Presidente do Senado reafirma posição contra a ampliação da terceirização

O presidente do Senado, Renan Calheiros (PMDB-AL) reafirmou na quarta-feira, 16, sua posição contrária a proposta de regulamentação da terceirização nos termos do que foi aprovado pela Câmara dos Deputados este ano. “A Câmara provou um projeto de precarização”, disse Renan, que assumiu um compromisso com as centrais sindicais de debater e aprovar medidas que garantam direitos dos trabalhadores antes do fim do seu mandato, que termina no próximo dia 15 de dezembro.  Ele disse que está a disposição das centrais sindicais para defender os interesses dos trabalhadores na reta final do seu mandato frente a presidência do Senado.

Para reforçar esse compromisso com os trabalhadores, Renan lembrou das audiências que foram realizadas em todo o Brasil sobre terceirização. O relator do tema terceirização na Comissão Especial da Agenda Brasil, senador Paulo Paim (PT-RS), também presente na reunião, disse que para fazer o relatório, que está praticamente pronto, combinou com Renan e teve o apoio do presidente da Casa para fazer uma caravana de audiências em todo o País. Participaram desses encontros todas as centrais sindicais do Brasil e a classe trabalhadora.

O presidente da CUT, Vagner Freitas, que participou da reunião com Renan junto com a secretaria Graça Costa (Relações do Trabalho), Valeir Erthle (Assuntos Jurídicos), fez questão de ressaltar a importância do papel legislador do Senado Federal, especialmente neste momento em que o Supremo Tribunal Federal decide interromper esse debate democrático que vem sendo realizado e decide votar questões como a terceirização e o negociado sobre o legislado.

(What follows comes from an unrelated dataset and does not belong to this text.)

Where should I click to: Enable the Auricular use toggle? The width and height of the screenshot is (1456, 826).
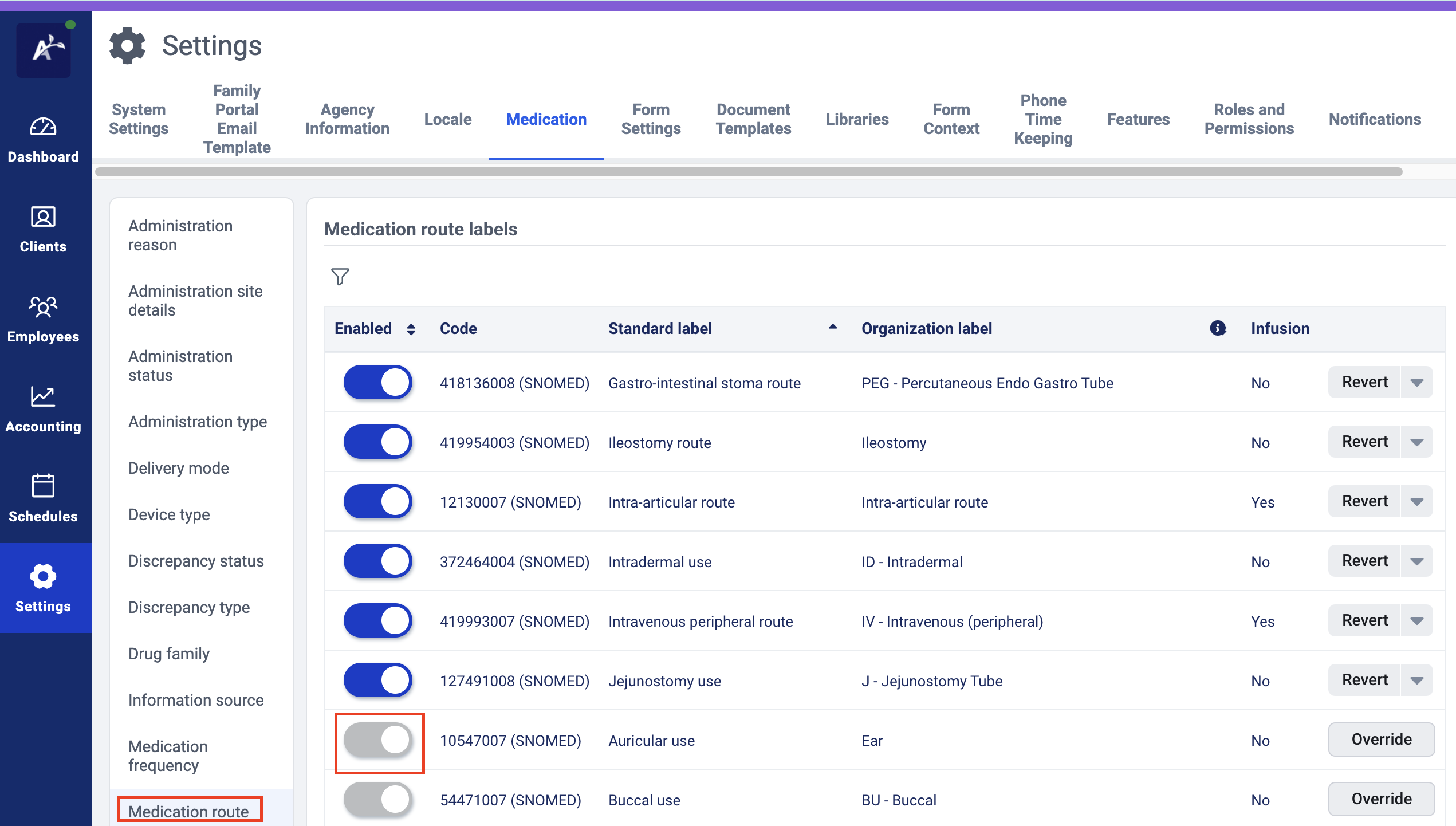pos(378,740)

“Enquanto o País debate de forma democrática uma solução para os mais de doze milhões de terceirizados que ganham menos, têm menos direitos, correm mais riscos de acidente e morte, o Supremo não  pode decidir  juridicamente, com uma votação na Corte, desconsiderando o debate no Senado, um dos poderes da República  constituído para legislar.”

Para Vagner, a postura do Supremo é de judicializar questões que não são de sua responsabilidade e isso, afirmou, prejudica o debate, impedindo que as partes apresentem suas propostas e procurem consensos se eles existirem.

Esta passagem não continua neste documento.